Dimostrazione che difficilmente potrà essere smentita dal neosegretario, essendo Enrico Letta programmaticamente forse ancora più vago di Zingaretti, altrettanto incapace di comunicare idee forti che incidano sulle fratture sociali non rappresentate, e forse personalmente più adatto a ruoli istituzionali che di leadership politica.

Norma Rangeri ha definito il Pd un «partito governativo di centro». Forse lo si può dire anche del nascente Movimento 5 Stelle di Conte.

Prima come premier, ora come «leader in pectore», Conte adotta una postura politica difficilmente decifrabile. Si presenta al contempo come vicino all’impresa e attento al sociale, favorevole a un rafforzamento del ruolo dello Stato ma incline a limitarlo al solo sostegno dell’impresa economica privata. Conte ha goduto e gode di un consenso dovuto al fatto di ricoprire la massima carica politica in un periodo di emergenza, riuscendo ad apparire «empatico» e rassicurante.
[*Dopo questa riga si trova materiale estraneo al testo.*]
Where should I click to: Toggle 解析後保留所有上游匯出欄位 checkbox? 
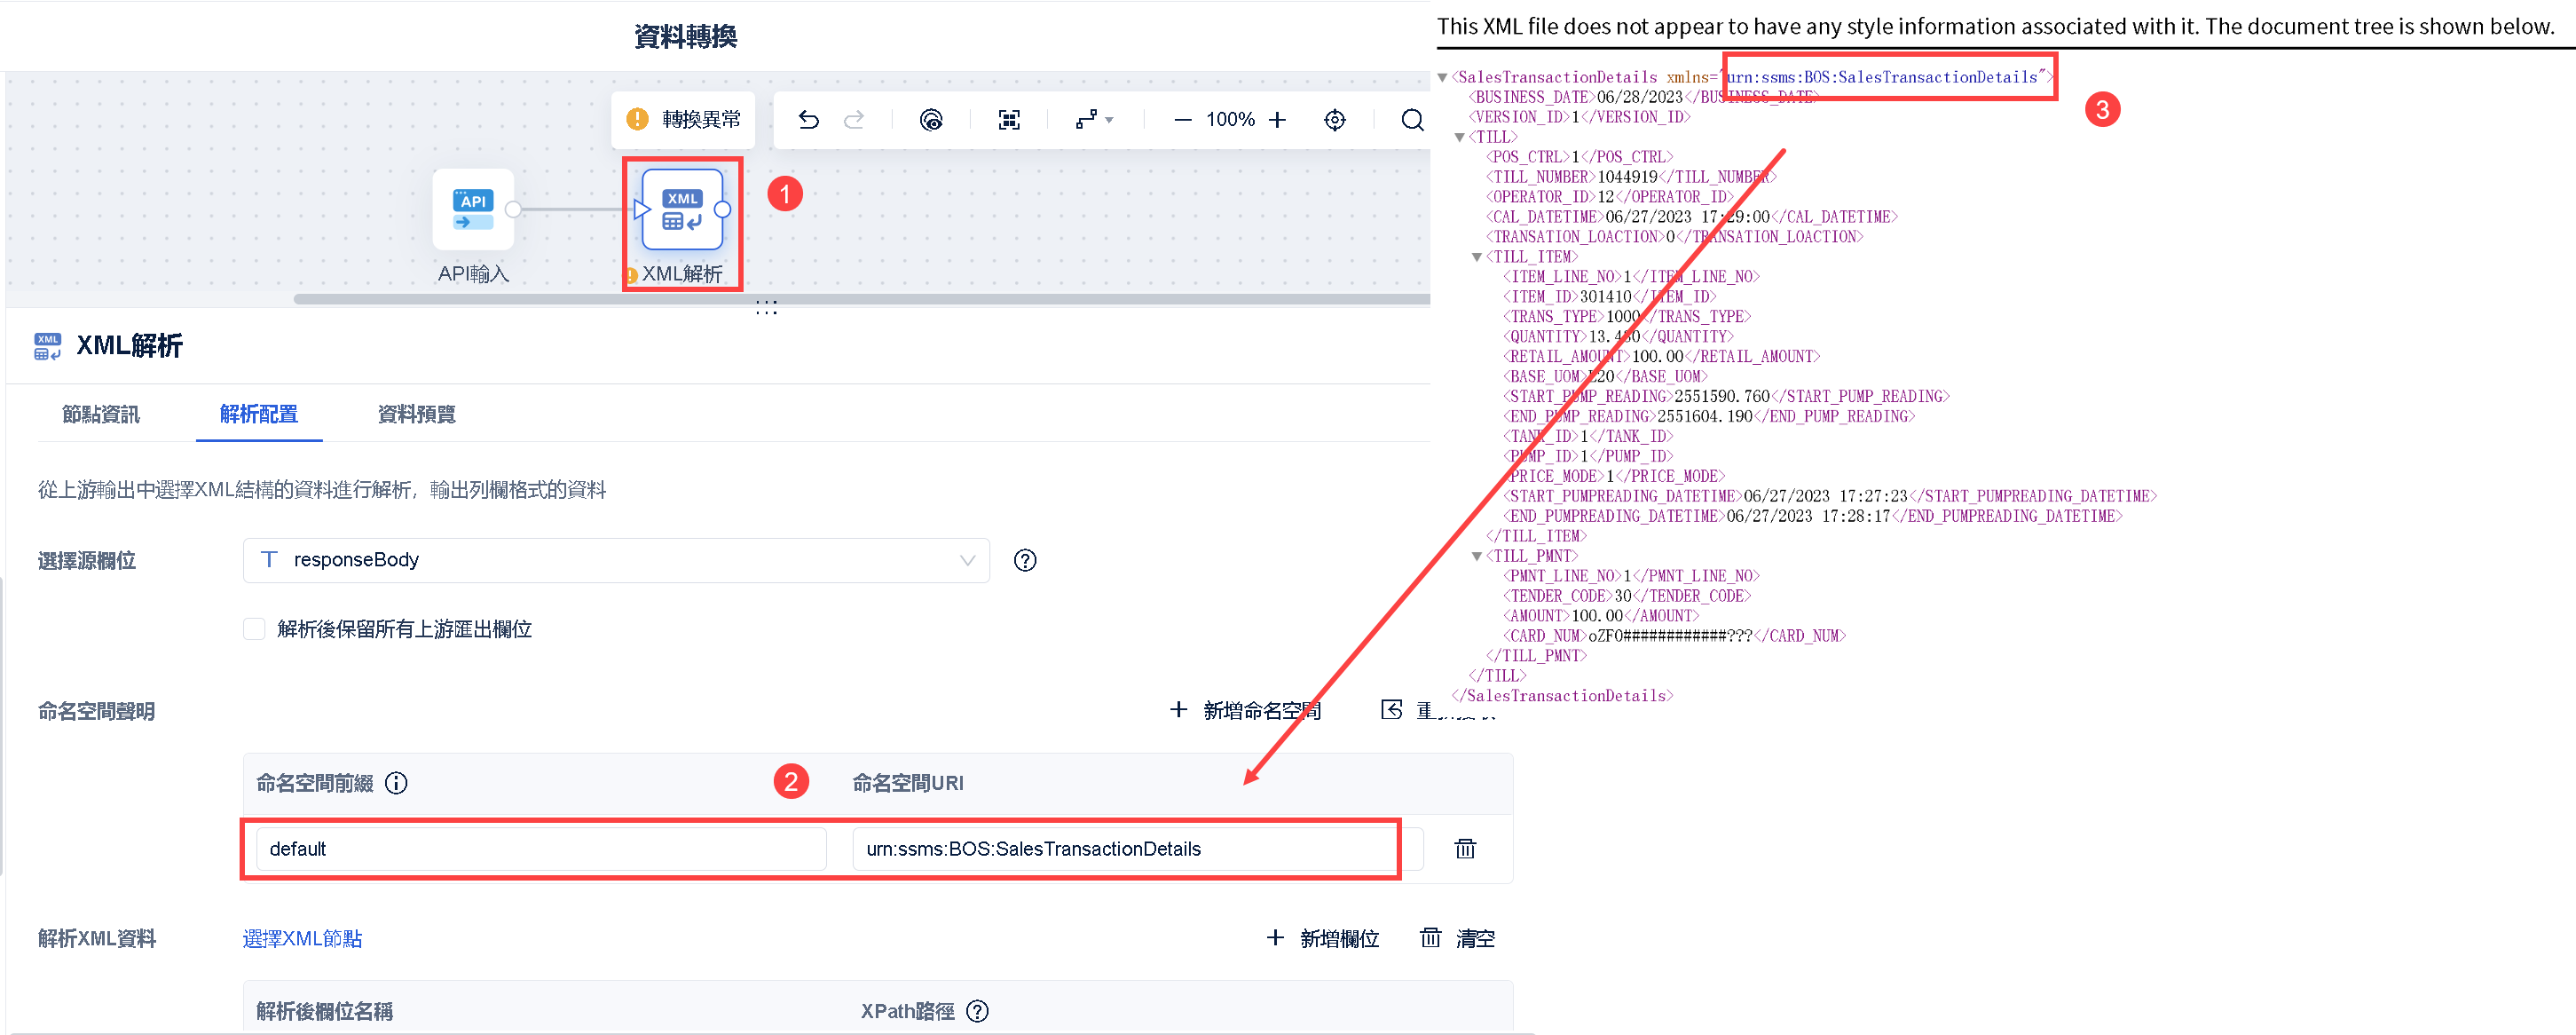coord(254,629)
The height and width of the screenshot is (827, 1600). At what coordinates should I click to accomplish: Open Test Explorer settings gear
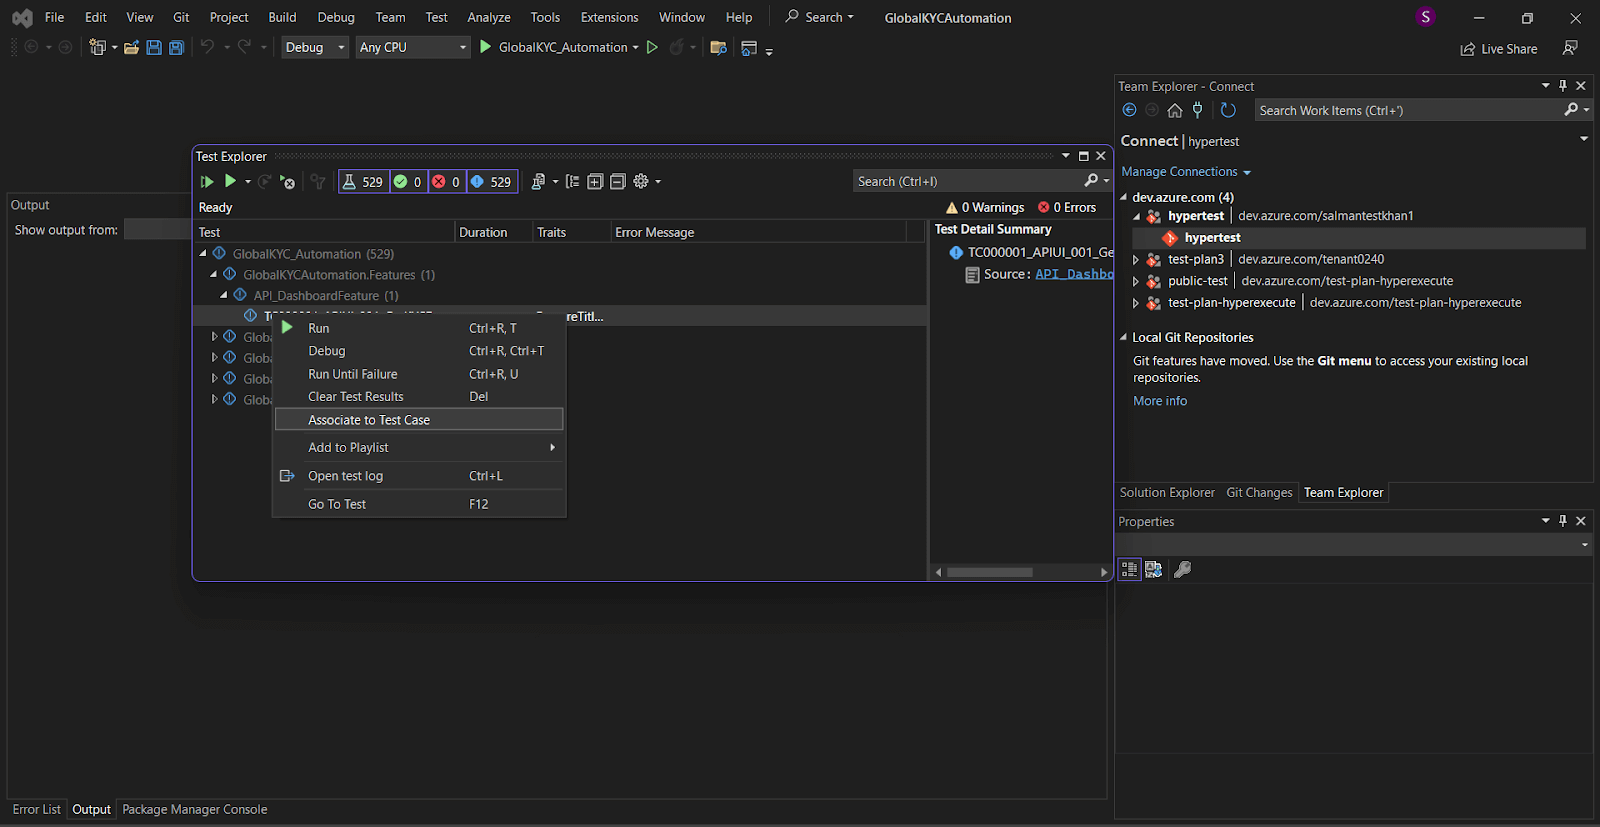[641, 182]
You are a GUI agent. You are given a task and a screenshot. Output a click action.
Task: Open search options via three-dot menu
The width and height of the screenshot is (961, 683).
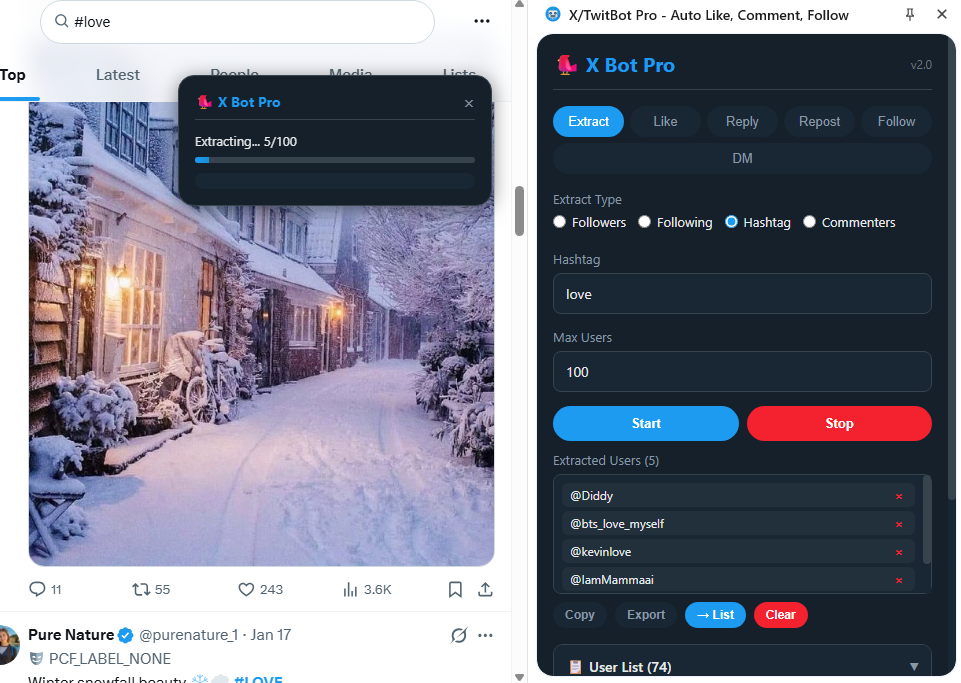tap(482, 21)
Non è affatto detto però che quel consenso sia traducibile e conservabile nel suo nuovo ruolo di leader politico.

Di più, non è detto che il suo consenso personale basti a nascondere o limitare la crisi strutturale del M5S, la sua trasformazione in partito tradizionale privo di un discorso politico riconoscibile, e la sua imminente probabile scissione.

Vanno aggiunti due fattori.

La sinistra radicale è da tempo costretta all’irrilevanza elettorale, e una parte consistente di elettorato, di attivisti e di militanti già attivi o potenzialmente attivi sono privi di una «patria» politica.

Visto questo insieme di fattori – l’insieme di fratture epocali prive di rappresentanza politica e di crisi di attori politici centrali – può essere il tempo di una proposta politica nuova e ambiziosa. Ambiziosa, che non punti a raggiungere un quorum o eleggere sparute pattuglie parlamentari, ma ad essere competitiva con il Partito democratico e puntare a sostituirlo, nell’immaginario collettivo, nel ruolo della «sinistra» del Paese e di forza su cui è razionale investire per battere la destra. E nuova. Cioè dotata di un’identità, ma non identitaria.

Autonoma, ma non settaria. Che elabori discorsi, pratiche e forme organizzative orientati a raggiungere la maggioranza della società, non minoranze già ideologizzate. E che, sulla base delle fratture sociali non rappresentate dalla politica esistente, individui tre-quattro battaglie chiave su cui rendersi riconoscibile e provare a unificare mondi, interessi e aspirazioni frammentati.

È possibile?

In altri paesi, forze politiche con queste caratteristiche sono nate prevalentemente in presenza di alcune condizioni: la contemporaneità di una crisi politica e di una crisi economica; una forte mobilitazione sociale capace di modificare il senso comune; la presenza di leadership riconoscibili.

In Italia non tutte queste condizioni sono presenti. Ma alcune lo sono. Su altre si può, forse, lavorare.